* [What the exercise asks]:
Exclude the pictures, then repeat exactly each line from the one containing "This screenshot has height=422, width=562." to the final line of the records that follow.

* [Task data]:
┄┄┄┄┄┄┄┄┄┄

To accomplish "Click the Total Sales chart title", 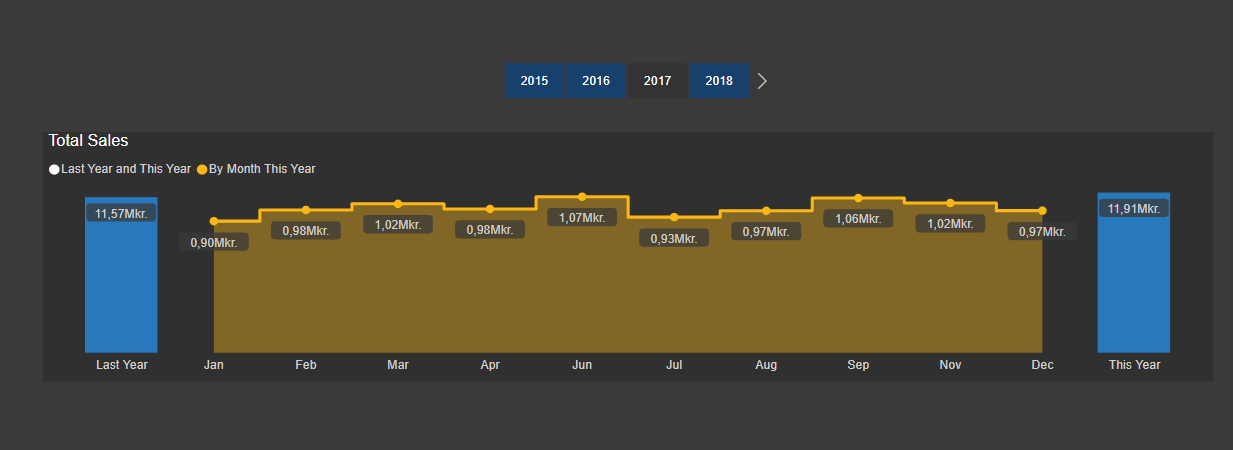I will tap(88, 141).
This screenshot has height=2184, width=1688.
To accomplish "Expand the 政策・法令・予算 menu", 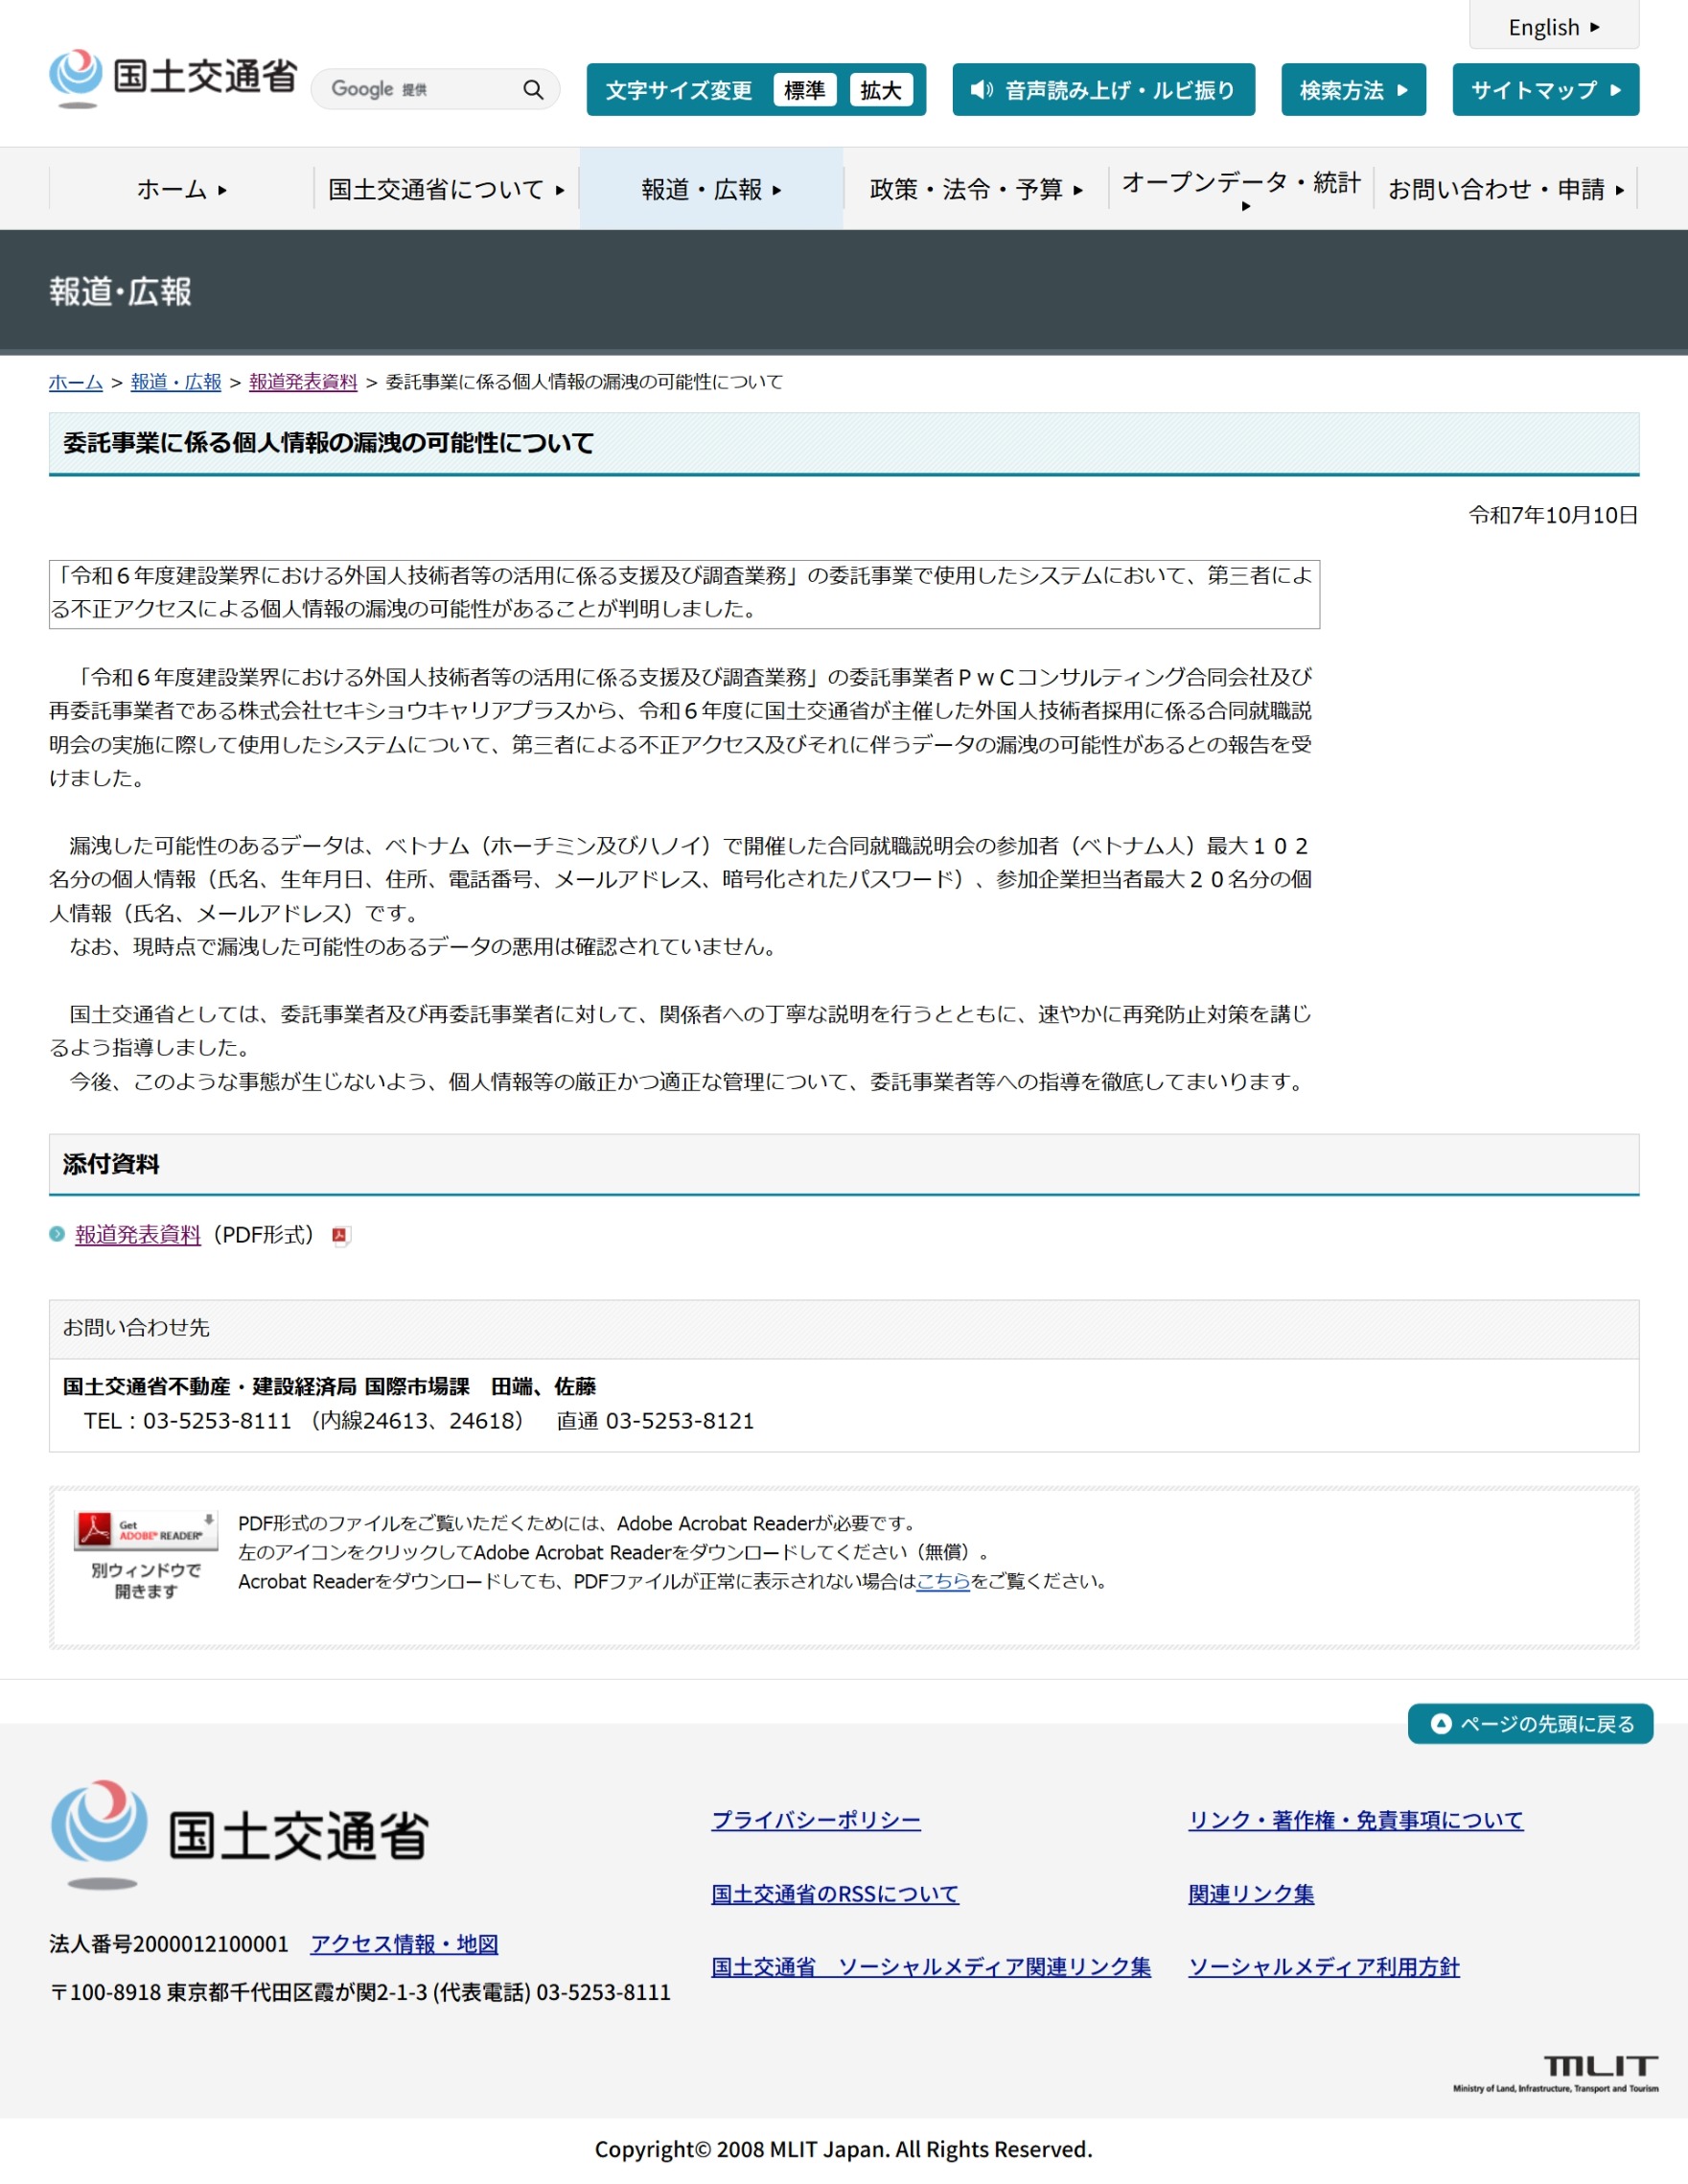I will pos(975,189).
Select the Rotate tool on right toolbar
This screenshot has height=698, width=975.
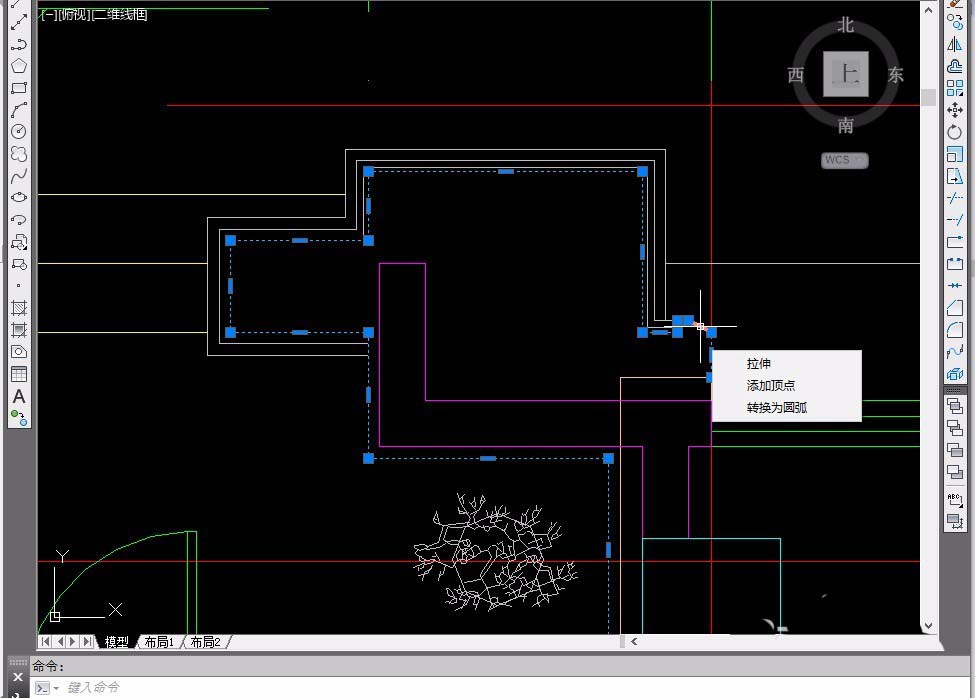pos(954,132)
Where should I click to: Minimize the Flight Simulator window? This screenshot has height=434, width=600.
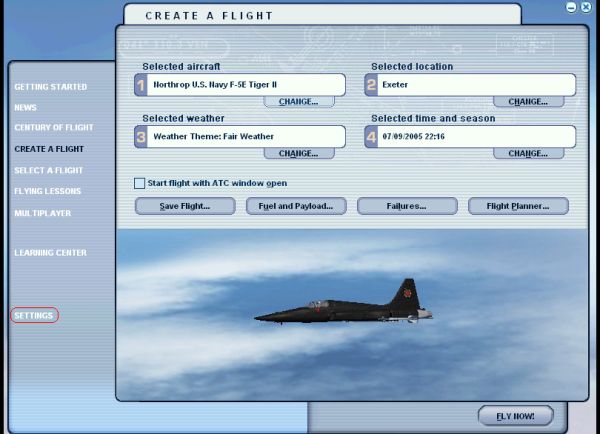571,7
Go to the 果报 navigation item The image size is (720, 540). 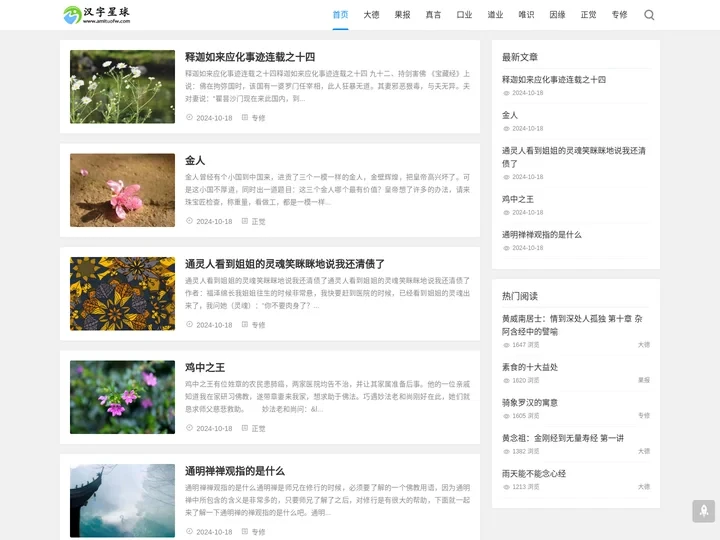coord(402,15)
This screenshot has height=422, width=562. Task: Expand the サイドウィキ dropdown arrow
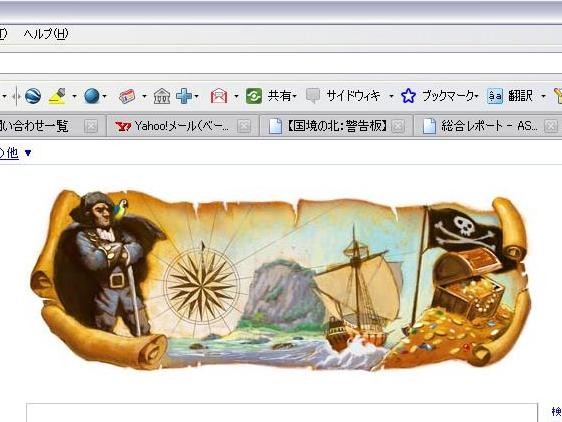tap(391, 96)
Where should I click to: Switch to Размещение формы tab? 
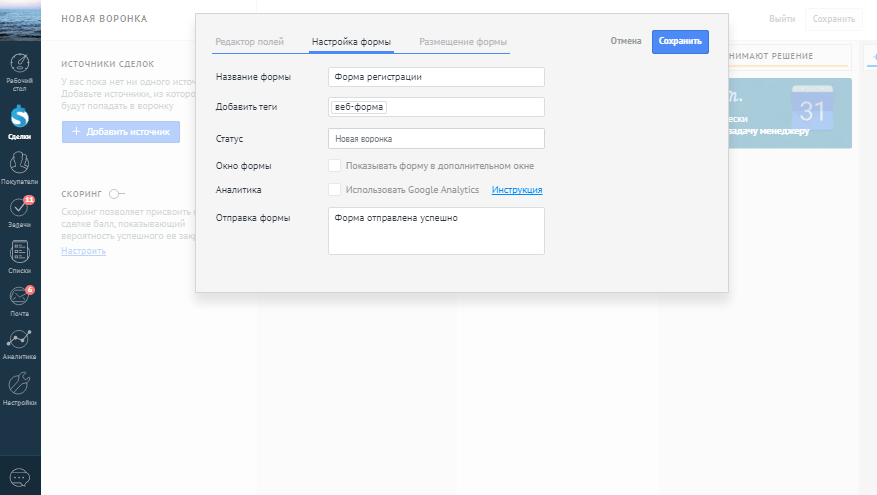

┄┄┄┄┄┄┄┄┄┄

* [Your response]:
This screenshot has height=422, width=562. Task: Expand the サイドウィキ dropdown arrow
tap(391, 96)
Where should I click to: Switch to Размещение формы tab? 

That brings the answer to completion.